Pubdate: 26-Nov-2005

Edition: First

Section: Spectrum

Subsection: Books

Page: 27

Wordcount: 1242

What Utzon did next



Design is in his blood and Jeppe, grandson of Joern, is not afraid to try his hand at an icon, writes ELIZABETH FARRELLY.

It’s not just Mary. And not just Tom Kvan, the University of Sydney’s new architecture dean (about whom I wrote last week). There’s a small rash of Danishness appearing across Sydney at the moment and it centres, not surprisingly, on the Opera House.

Its latest exponent is Jeppe Utzon, grandson of the Great Man, Joern, and living embodiment, as it happens, of Kvan’s theory that architecture makes a good first degree for just about anything. But the bigger question, which everyone is trying not to ask, remains. Jeppe may have the mantle but did he, as some expect, inherit the genius gene?

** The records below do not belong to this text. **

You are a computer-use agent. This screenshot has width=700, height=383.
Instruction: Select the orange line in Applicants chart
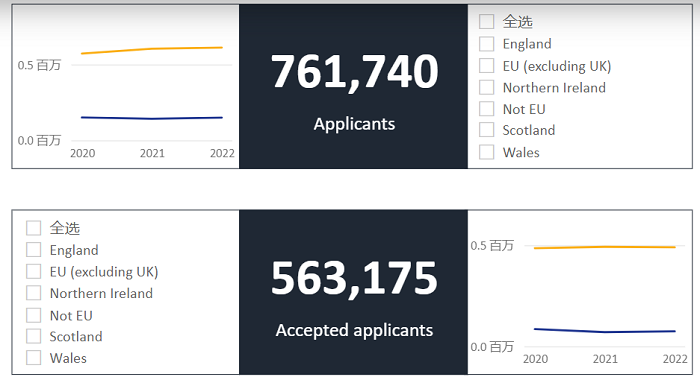click(x=152, y=50)
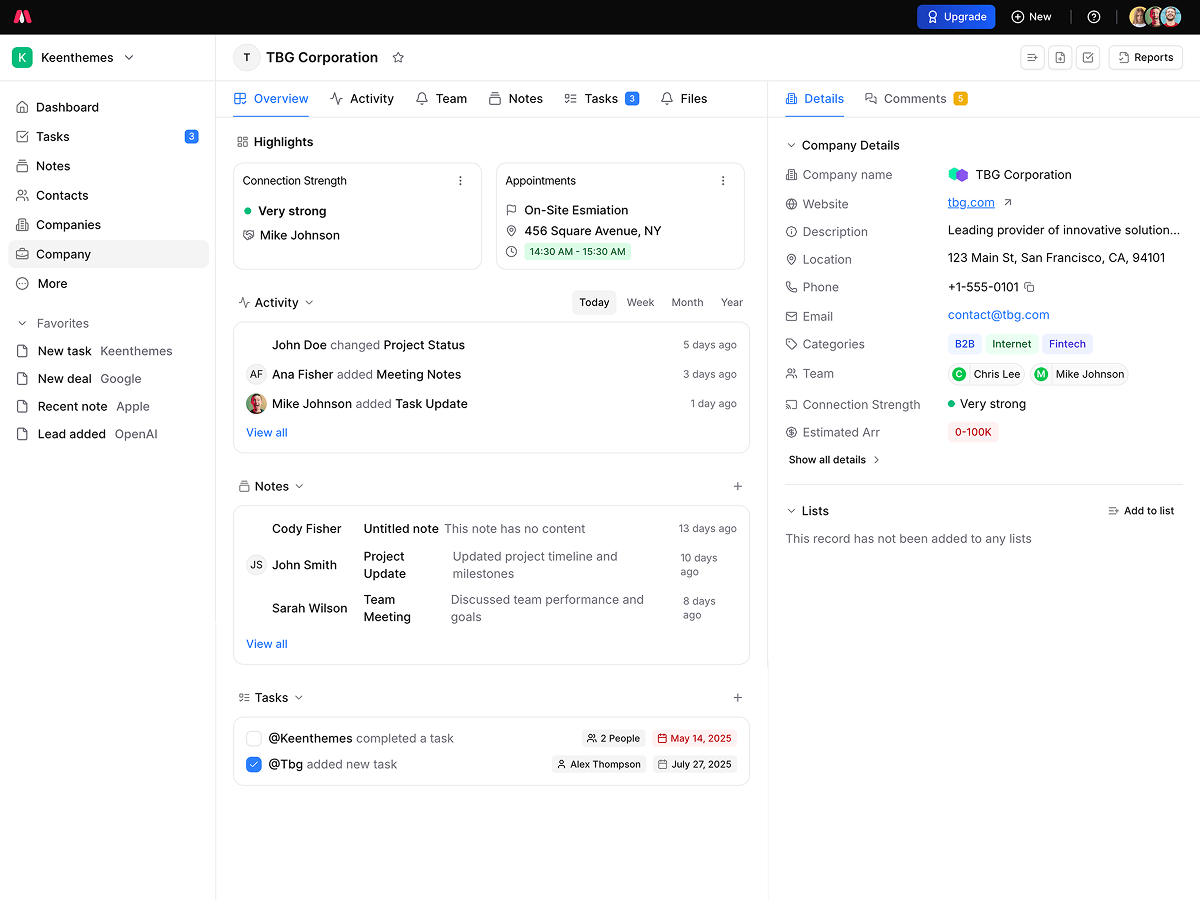
Task: Click the Upgrade button
Action: pyautogui.click(x=957, y=17)
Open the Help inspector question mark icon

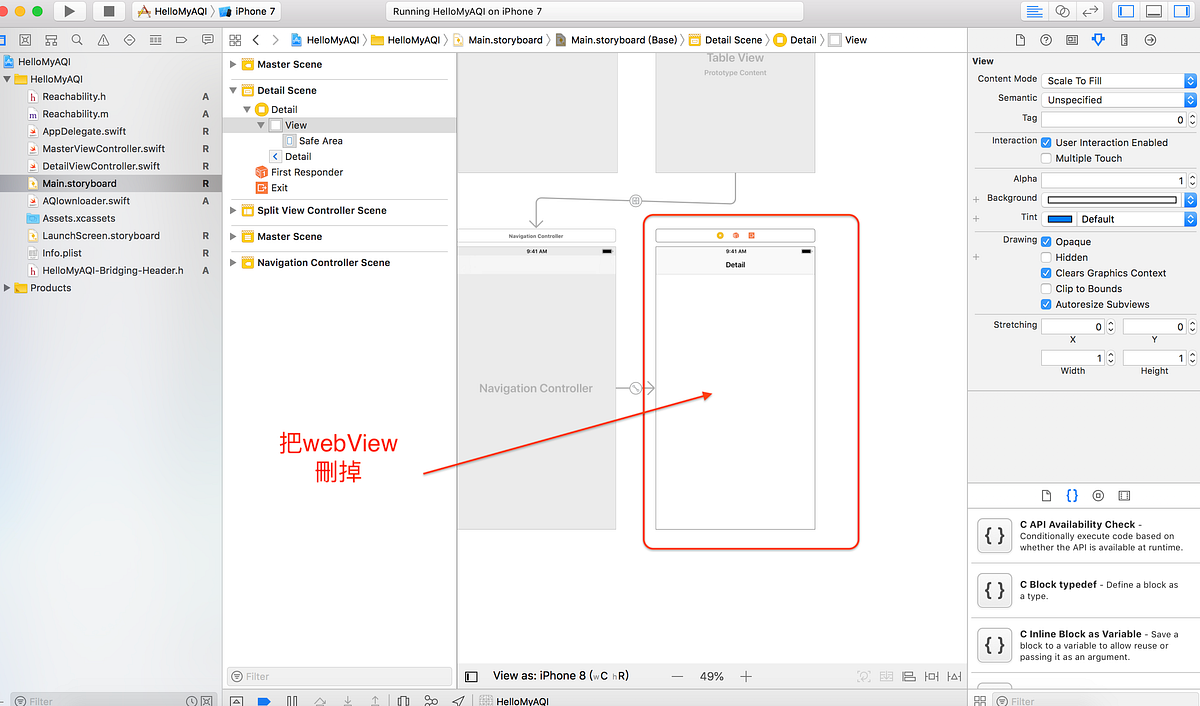(x=1045, y=39)
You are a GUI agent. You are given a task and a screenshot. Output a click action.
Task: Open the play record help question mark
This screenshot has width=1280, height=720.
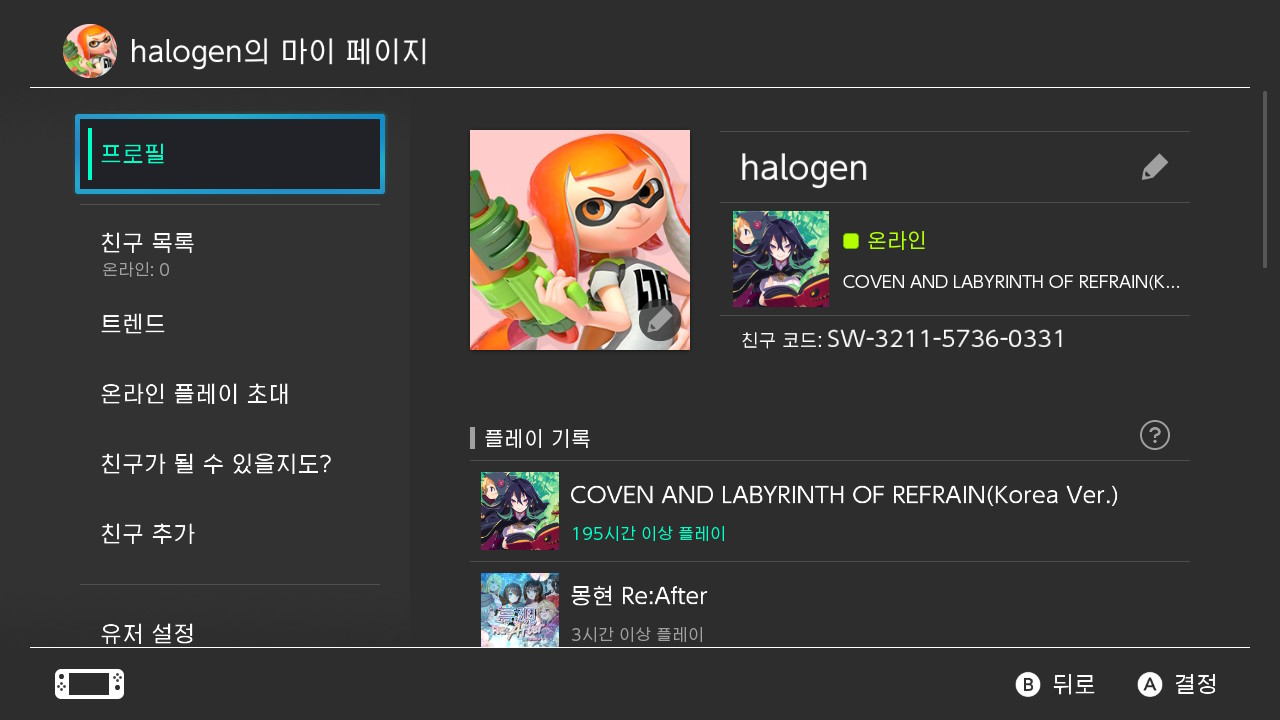tap(1155, 435)
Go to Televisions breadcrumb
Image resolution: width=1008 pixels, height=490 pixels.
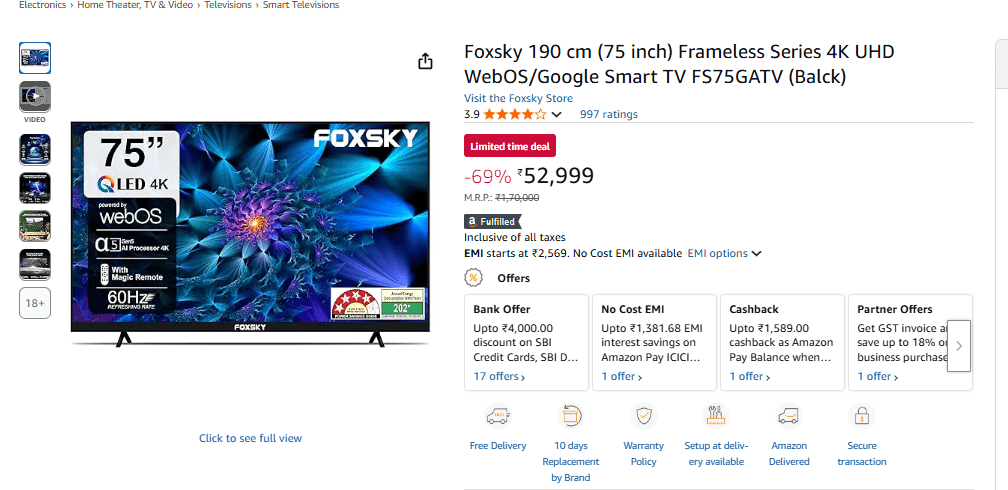(228, 5)
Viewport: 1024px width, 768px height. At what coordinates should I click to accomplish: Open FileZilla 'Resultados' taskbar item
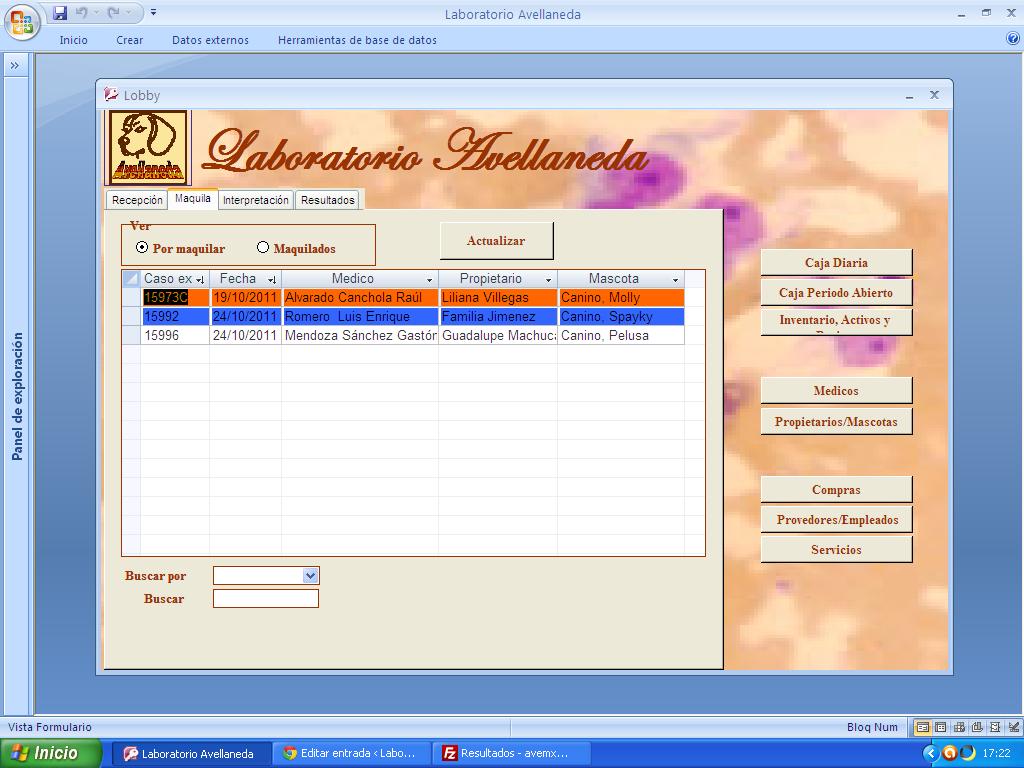(x=512, y=753)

I had an email the other week from a journalist in New York, referred to me by an academic in Copenhagen, who writes from time to time about the Sydney Opera House. The journo wanted to know if Australia’s failure to produce architectural icons stemmed from residual guilt over said Opera House. I said no, I didn’t think so. I reckon a number of global trends – from our glorious shareholding democracy to excessive television watching – all mitigate against decent architecture. Then again, are icons architecture? Or just postcard fodder?

What I might have said, but didn’t because it seemed somehow disloyal, is that our take on history is so cavalier that hardly anyone in Sydney remembers the Opera House fiasco any more, much less feels guilty about it. Or maybe after the convict thing and the indigenous thing, we’re guilted-out.

One who should know, though, about opera-house guilt, is Jeppe Utzon. He, too, is a Dane and, perhaps just as inevitably, an architect. He has been in Sydney for a few weeks – launching a new $8000 barbecue design for Electrolux, meeting the Swedish royals (not Danes), partying at the Opera House and being tailed by a Danish film crew. That’s fame. I guess he’s used to it.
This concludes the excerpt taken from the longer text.